Here is an explicit example based on form functions.
Consider the functions:
u1 (x, z) = (x-x_b) / (x_c-x_b)
We have u1 (x_b, z_b) = u1 (x_a, z_a) = 0 (because x_a = x_b) and u1 (x_c, z_c) = u1 (x_d, z_d) = 1
u2 (x, z) = 1 - u1 (x, z)
Now we have u2 (x_b, z_b) = u2 (x_a, z_a) = 1 and u2 (x_c, z_c) = u2 (x_d, z_d) = 0
v1 (x, z) = (z-z_b) / (z_a-z_b)
This function satisfies the condition v1 (x_a, z_a) = v1 (x_d, z_d) = 1 and v1 (x_b, z_b) = v1 (x_c, z_c) = 0
v2 (x, z) = 1 - v1 (x, z)
We have v2 (x_a, z_a) = v2 (x_d, z_d) = 0 and v2 (x_b, z_b) = v2 (x_c, z_c) = 1
Now create new functions as follows:
S_D (x, z) = u1 (x, z) * v1 (x, z)
We get S_D (x_d, z_d) = 1 and S_D (x_a, z_a) = S_D (x_b, z_b) = S_D (x_c, z_c) = 0
S_C (x, z) = u1 (x, z) * v2 (x, z)
We get S_C (x_c, z_c) = 1 and S_C (x_a, z_a) = S_C (x_b, z_b) = S_C (x_d, z_d) = 0
S_A (x, z) = u2 (x, z) * v1 (x, z)
We get S_A (x_a, z_a) = 1 and S_A (x_b, z_b) = S_A (x_c, z_c) = S_A (x_d, z_d) = 0
S_B (x, z) = u2 (x, z) * v2 (x, z)
We get S_B (x_b, z_b) = 1 and S_B (x_a, z_a) = S_B (x_c, z_c) = S_B (x_d, z_d) = 0
Now define your interpolation function as
H (x, z) = h_a * S_A (x, z) + h_b * S_B (x, z) + h_c * S_C (x, z) + h_d * S_D (x, z),
where h_a is the height at point A, h_b is the height at point B, etc.
You can easily verify that H is indeed an interpolating function:
H (x_a, z_a) = h_a, H (x_b, z_b) = h_b, H (x_c, z_c) = h_c and H (x_d, z_d) = h_d.
Now, to approximate the height at point P, all you have to do is estimate H at that point:
h_p = H (x_p, z_p)
S functions are usually called "form functions." There is one such function for each node you want your interpolated value to depend on, in which case they all satisfy the Kronecker delta property (they take a value of one on one node and zero on all other nodes).

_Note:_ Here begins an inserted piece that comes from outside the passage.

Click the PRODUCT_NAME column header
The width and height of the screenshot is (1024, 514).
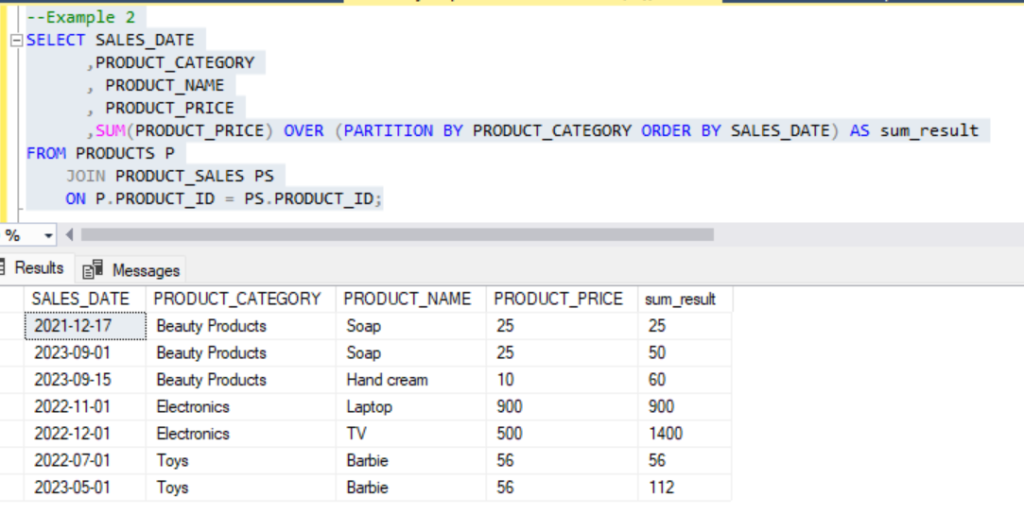[408, 299]
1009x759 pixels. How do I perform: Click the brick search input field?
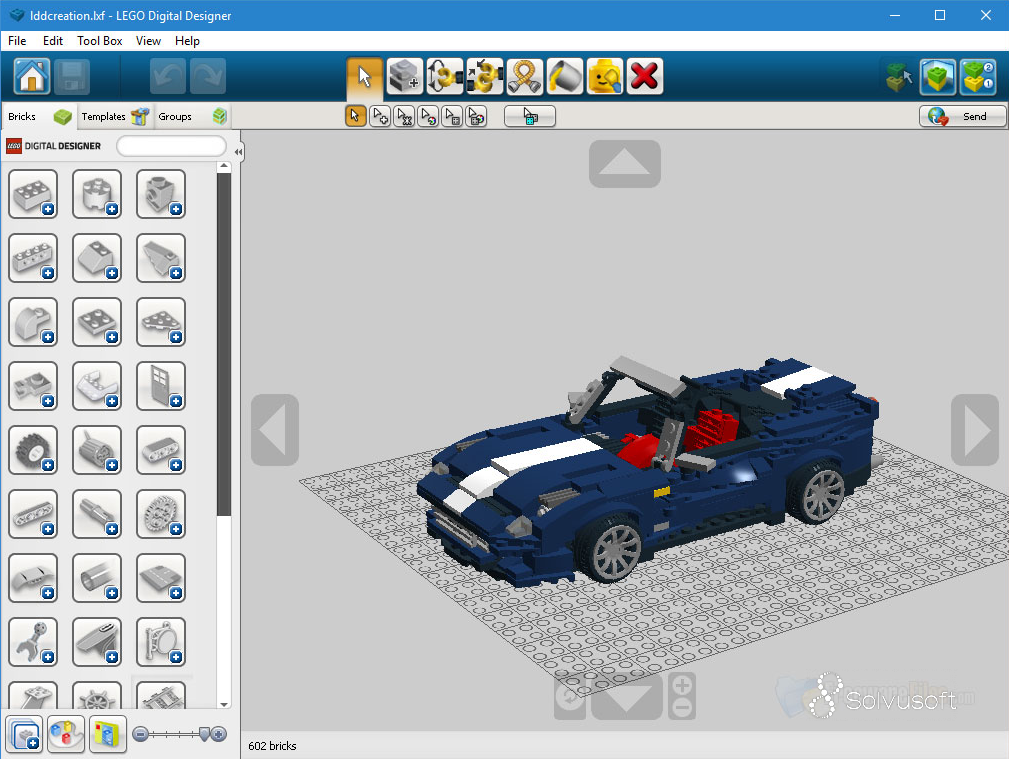[x=171, y=146]
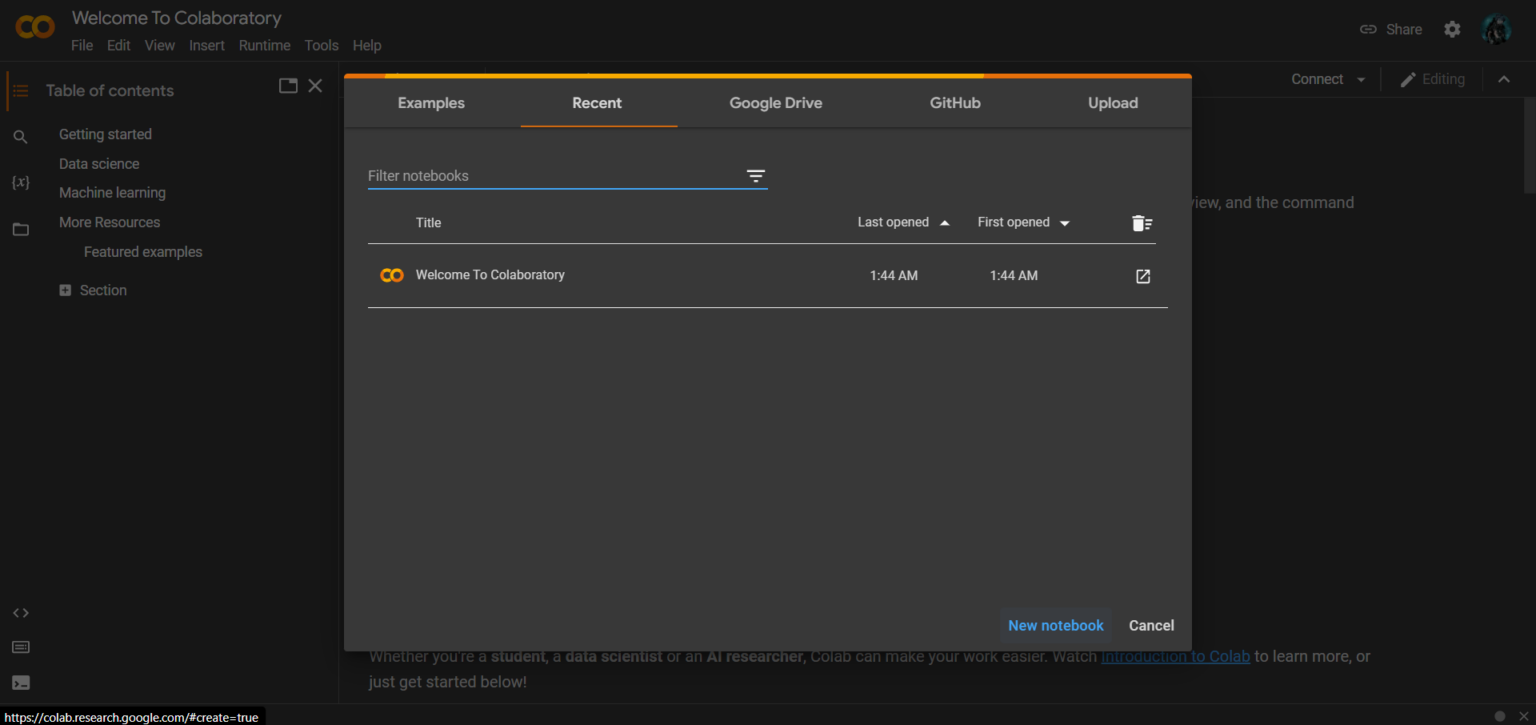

There are many ways to build shape functions for a given set of nodes. If I remember correctly, the construction of two-dimensional form-functions by multiplying the 1D-form functions (as we did in this case) is called the "tensor product of functions" (in this case it is simple because the grid is rectangular). We ended up with four functions (one per node), all of which are linear combinations of {1, x, z, xz}.
If you want to use only three points for your interpolation, you should easily build three shape functions in the form of linear combinations {1, x, z}, but you will lose 25% of the height information provided by the grid, and your interpolator will not be smooth inside the rectangle. when h_b! = h_d.